▶ _Excerpted passage_
======
By - Ben Rowson, Harry Powell, Martin Willing, Michael Dobson, Hannah Shaw

This is a terrific book: a ‘must have’ for anyone who wants to learn how to identify, accurately, freshwater snails in Britain and Ireland. The authors have produced a guide which will be the standard for the next 20 years, and perhaps longer if the durability of its illustrious predecessor by T. T. Macan (1977) is anything to go by.

The book begins with a pen-portrait of the biology of our freshwater snails, with an engaging tone (‘No one… is ever far from a freshwater snail’, ‘Food is either found by the tentacles… or simply blundered into’). The text continues with a useful diagrammatic summary of the habitats of the species, encapsulating modern thinking around the importance of a wide range of freshwater habitats for snails, including waterbodies both small and large, standing and flowing, fresh and brackish. It also encourages people to check unusual habitats such as hothouses, which might be a source of new unwanted invaders. There is a short section on the conservation of freshwater snails, written authoritatively by authors with close involvement in many of Britain’s most significant mollusc-conservation projects. The introduction concludes with a comprehensive description of when, where and how to look for snails and the type of equipment needed to identify them. Even if you skip to the key and pictures first, it is well worth spending time in reading these introductory pages as you will come away much better informed about the group.

The meat of the book is in the identification keys and species descriptions. The standard species list near the front of the book helpfully separates the native and non-native species and presents an up-to-date list of scientific names, one or two of which may be unfamiliar if you have been looking at British freshwater species for some time. For example, our commonest species, the Wandering Snail Ampullaceana balthica, is now on its third name since Macan’s time, reflecting our growing knowledge of taxonomy. I loved the coining of a new English name for Omphiscola glabra, currently known as the Mud Pond Snail. The suggestion by the authors that we rename it the Slender Pond Snail does this lovely animal much more justice.
======
(Records held in a dataset)

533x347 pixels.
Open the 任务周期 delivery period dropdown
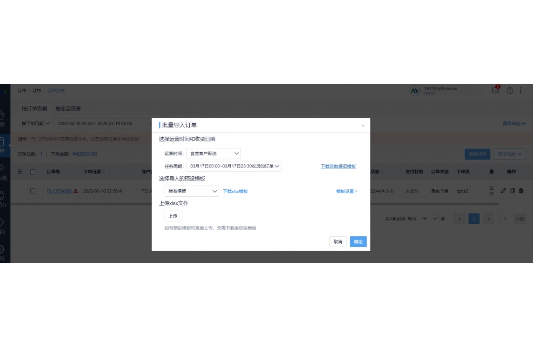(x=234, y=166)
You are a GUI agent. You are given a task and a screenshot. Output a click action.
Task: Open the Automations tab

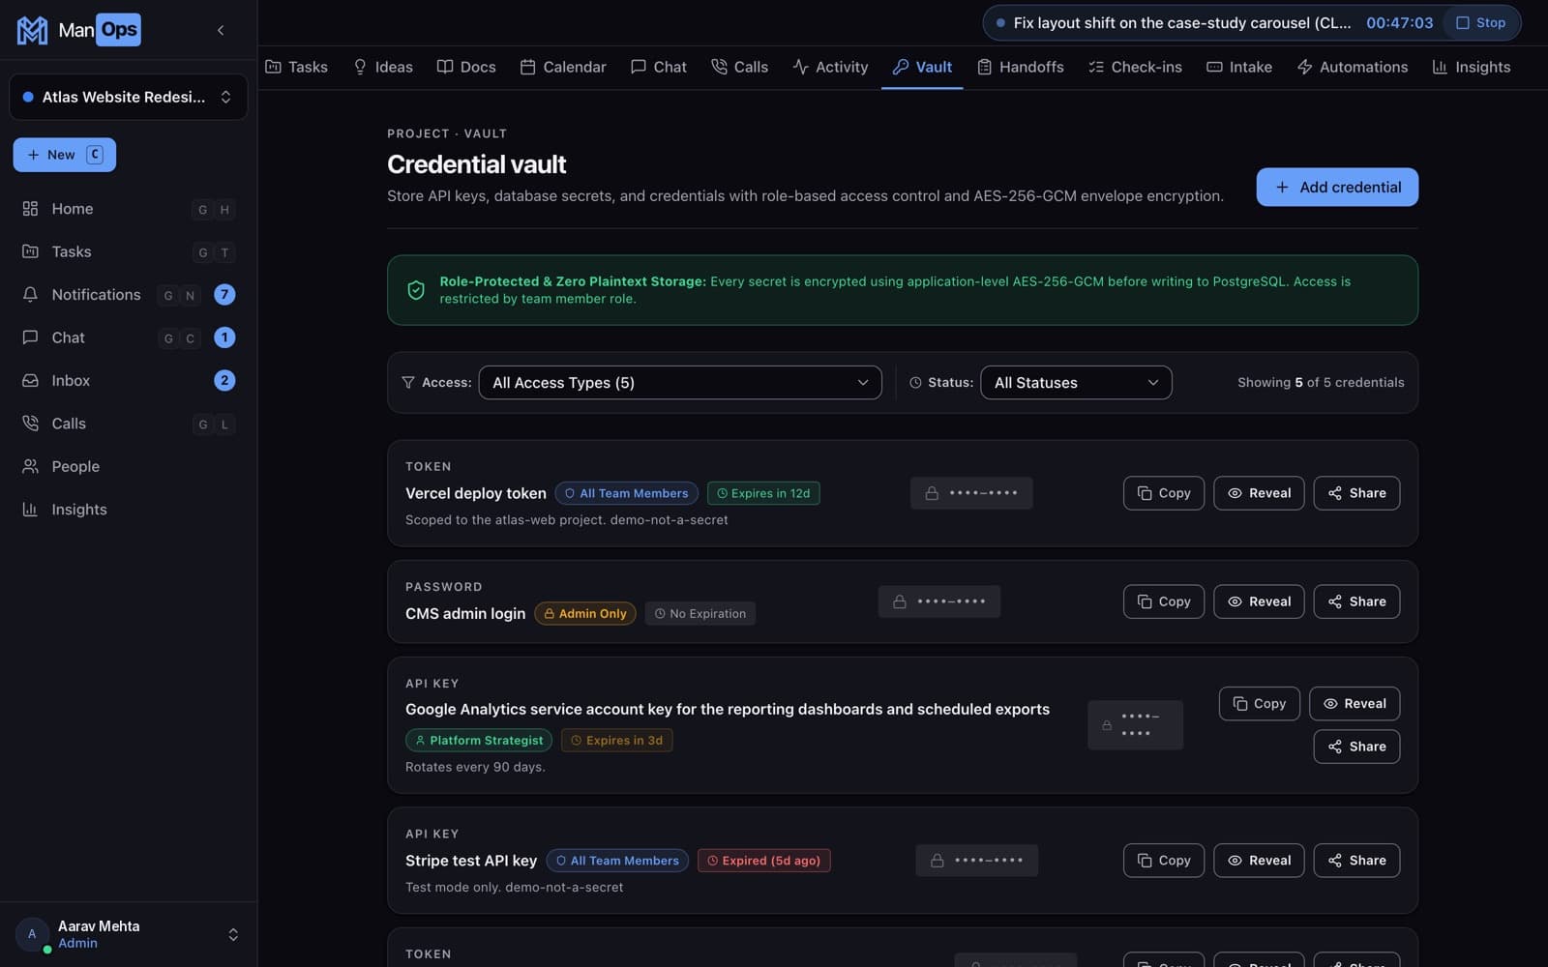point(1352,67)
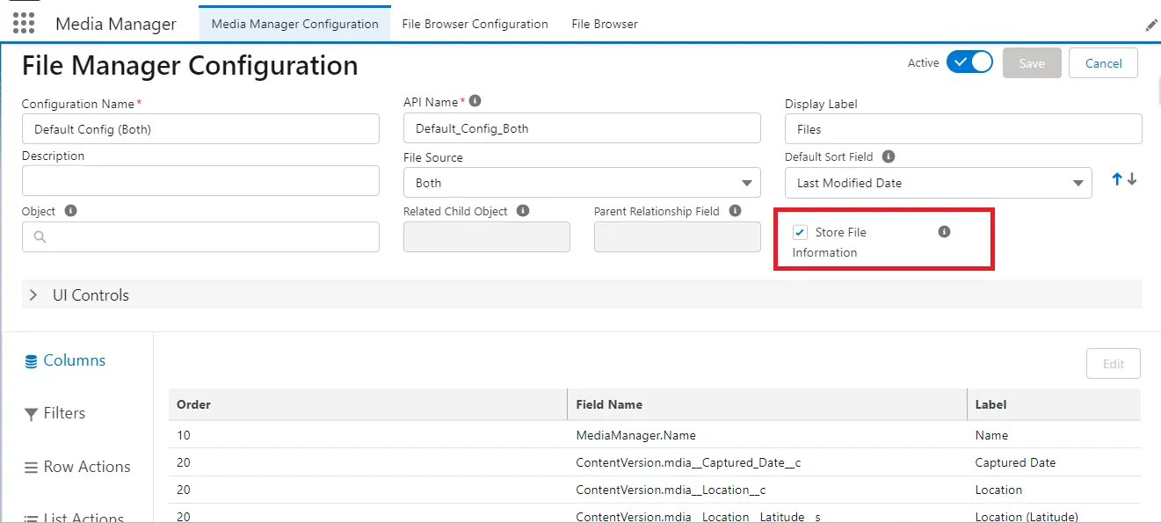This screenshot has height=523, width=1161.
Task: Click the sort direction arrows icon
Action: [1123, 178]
======
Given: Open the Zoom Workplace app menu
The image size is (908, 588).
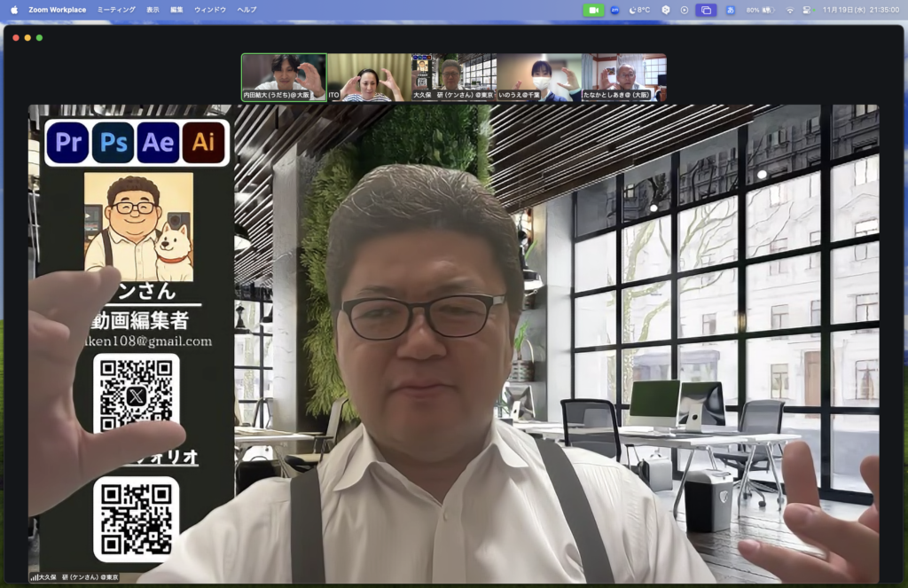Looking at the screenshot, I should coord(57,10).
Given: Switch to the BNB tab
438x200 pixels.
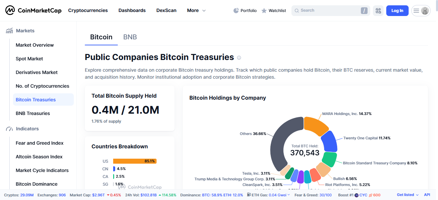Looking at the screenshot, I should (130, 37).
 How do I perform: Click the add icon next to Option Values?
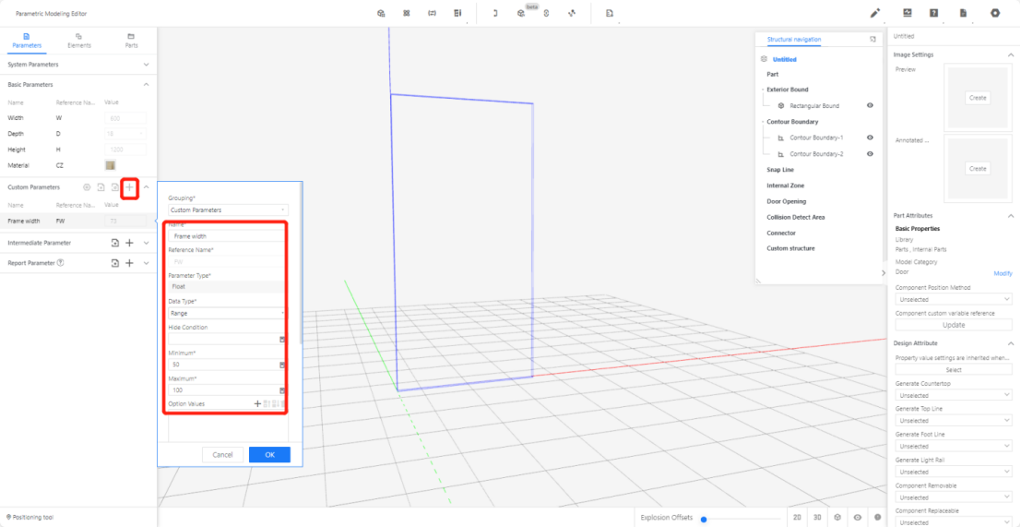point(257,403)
======
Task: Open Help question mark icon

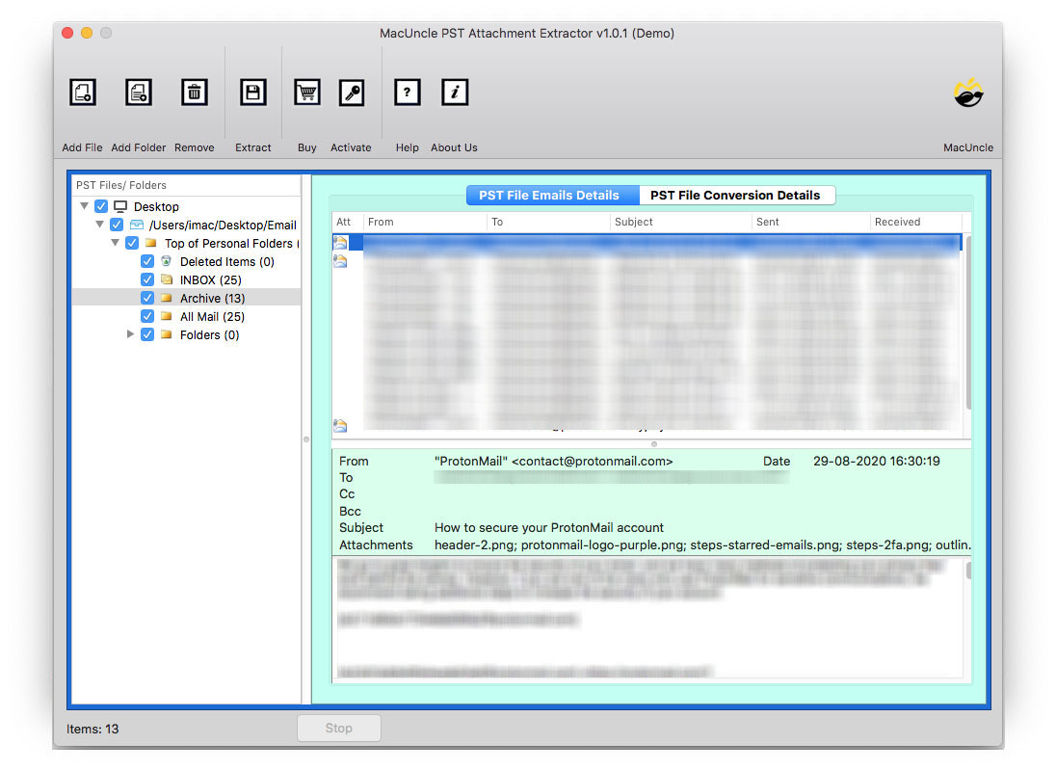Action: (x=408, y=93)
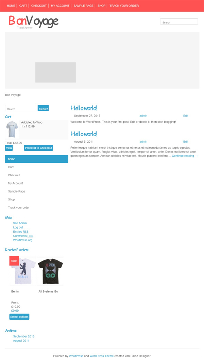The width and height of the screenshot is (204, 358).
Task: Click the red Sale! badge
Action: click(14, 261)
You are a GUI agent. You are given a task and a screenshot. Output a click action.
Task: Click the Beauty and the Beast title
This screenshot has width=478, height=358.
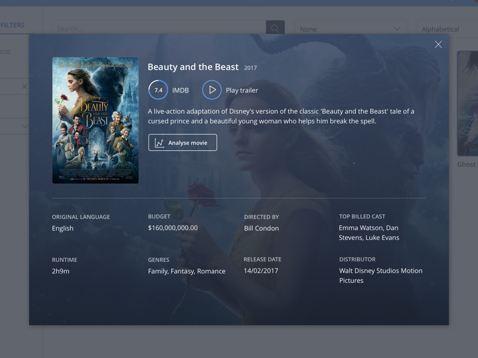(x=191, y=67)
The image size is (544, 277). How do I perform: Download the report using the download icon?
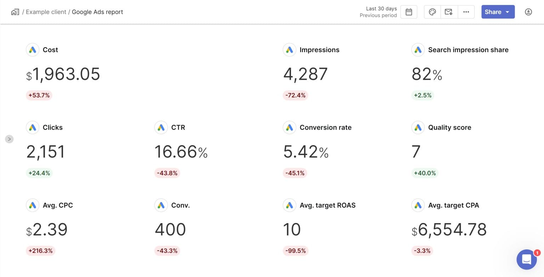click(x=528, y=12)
======
▶ _Task goal_
Answer these questions about the book review above:
1. Who wrote the earlier guide that the review calls the book's predecessor, and in what year?
2. What unusual habitat does the book urge people to check?
3. What new English name do the authors suggest for Omphiscola glabra?

▶ _Answer below_
1. T. T. Macan, in 1977.
2. Hothouses.
3. The Slender Pond Snail.